Automation and machine learning have also changed the way that accountants work. Photo: Pixabay

JOHANNESBURG – The stereotype of accountants as bean counters is outdated. They have a unique insight into a business and can provide unrivalled advice on how it should run.

Technology has taken things even further, in freeing them up to offer valuable advice to help grow the business. By working with cloud accounting software, for example, accountants spend less time on manual processes.

According to Xero’s In Search of Lost Time report, “some 79 percent of non-adopters of cloud technology spend more than one hour a day on data entry – compared to just 43 percent of adopters.”

As accountants aren’t directly involved in day-to-day operations, they can see a bird’s eye view of the numbers. This means they can provide valuable, strategic advice and ultimately save time and resources. A good accountant will have the most in-depth knowledge of how a business is doing and can therefore help with tasks such as applying for capital and scaling.

How technology can help

Added consultancy work used to be time-consuming, but automated cloud technology has changed this. For example, Xero’s In Search of Lost Time research found that  25 percent of accounting and finance professionals said they could work smarter if they spent fewer hours on administrative tasks. Through automation, the cloud could potentially save accountants up to 15 hours a week, an average of 54 hours per month, and 651 hours—or 27 days—each year. This gives advisors more time and energy needed for advising and strategic input.

What’s more, it can provide information from bank feeds, meaning both the accountant and business owner have real-time information to work from, without laborious data gathering processes. Instant access to this information gives accountants the information they need to assist with forecasting decisions while simultaneously keeping business finances in order.

Automation and machine learning have also changed the way that accountants work. Gone are the days of punching numbers into spreadsheets and manually checking inputs and outputs – the tools of the trade have come a long way and removed the need for this manual process. AI can also do some of the most-loathed jobs – such as chasing and reconciling invoices. With these critical administrative tasks taken care of, accountants can focus their time on advising their clients on growth strategies. All accountants need to do now is adopt the tools.

Accounting technology can't replace the human element of accountancy—think advice, coaching and strategy—but they can take away time-consuming and repetitive tasks.

Small businesses need accountants

South Africa's small businesses are the lifeblood of the economy.

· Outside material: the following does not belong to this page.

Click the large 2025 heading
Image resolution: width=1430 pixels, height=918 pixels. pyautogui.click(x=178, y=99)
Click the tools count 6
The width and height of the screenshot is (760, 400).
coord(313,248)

According to the International Finance Corporation, they employ between 50 percent and 60 percent of South Africa's workforce and contribute around 34 percent of gross domestic product (GDP).

While small businesses face many challenges, there is nothing more rewarding than breaking out on your own and starting a business. In particular, entrepreneurs often struggle with where to turn for advice. What they might not know is that they can turn to their most trusted advisor: their accountant. Yes, they look after the books of a business, but they can offer so much more these days, including advice on how to grow a business

South African small business owners can really benefit from the guidance of accountants. They're armed with technology to help SMEs make better business decisions and set their businesses up for the future, making the accountant the most valuable advisors.

Accountants in South Africa can take comfort in the knowledge that business owners plan to continue using their services. According to Xero’s State of Small Business Report, 81 percent of small business owners say they’ll still need accountants over the next 10 years, and this will be especially true as the role of South Africa’s accountants continues to evolve.

Colin Timmis is general country manager at Xero SA and professional accountant.